Reproduce exactly the passage from the ZZ Top album text, starting with the words "Rio Grande Mud" and ending after the words "Mexico and Texas.".

SOURCE DOCUMENT ->
=-=-=-=-=
Rio Grande Mud is the second studio album by the American rock band ZZ Top. It was released in 1972 by London label. The album title was inspired by the Rio Grande, the river that forms the border between Mexico and Texas.

Background
ZZ Top frontman Billy Gibbons said of the album: It was the first record that brought us into step with the writing experience. We started documenting events as they happened to us on the road; all of these elements went into the songwriting notebook. As we went along, we were keeping track of skeleton ideas as they popped up. The craft was certainly developing.

Release

The only single released from the album was "Francine", which peaked at number 69 on the Billboard Hot 100. The A-side was the album version, while the B-side featured the song with the vocals re-recorded in Spanish. Another 45 version was released in the UK and Germany backed with "Down Brownie". Various official ZZ Top releases throughout the years, beginning in 1972, have used the alternative spelling "Francene", especially on the various 45 releases both within and outside the United States as well as the first edition of the LP.
=-=-=-=-=
LISTED ENTRIES ->

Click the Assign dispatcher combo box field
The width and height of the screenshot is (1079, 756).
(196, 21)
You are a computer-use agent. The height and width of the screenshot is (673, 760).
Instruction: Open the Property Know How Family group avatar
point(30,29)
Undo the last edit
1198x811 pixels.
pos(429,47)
=-=-=-=-=
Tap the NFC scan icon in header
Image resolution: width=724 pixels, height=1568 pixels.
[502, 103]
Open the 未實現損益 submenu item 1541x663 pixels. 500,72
=-=-=-=-=
REPLY TO THE EXERCISE ->
Rio Grande Mud is the second studio album by the American rock band ZZ Top. It was released in 1972 by London label. The album title was inspired by the Rio Grande, the river that forms the border between Mexico and Texas.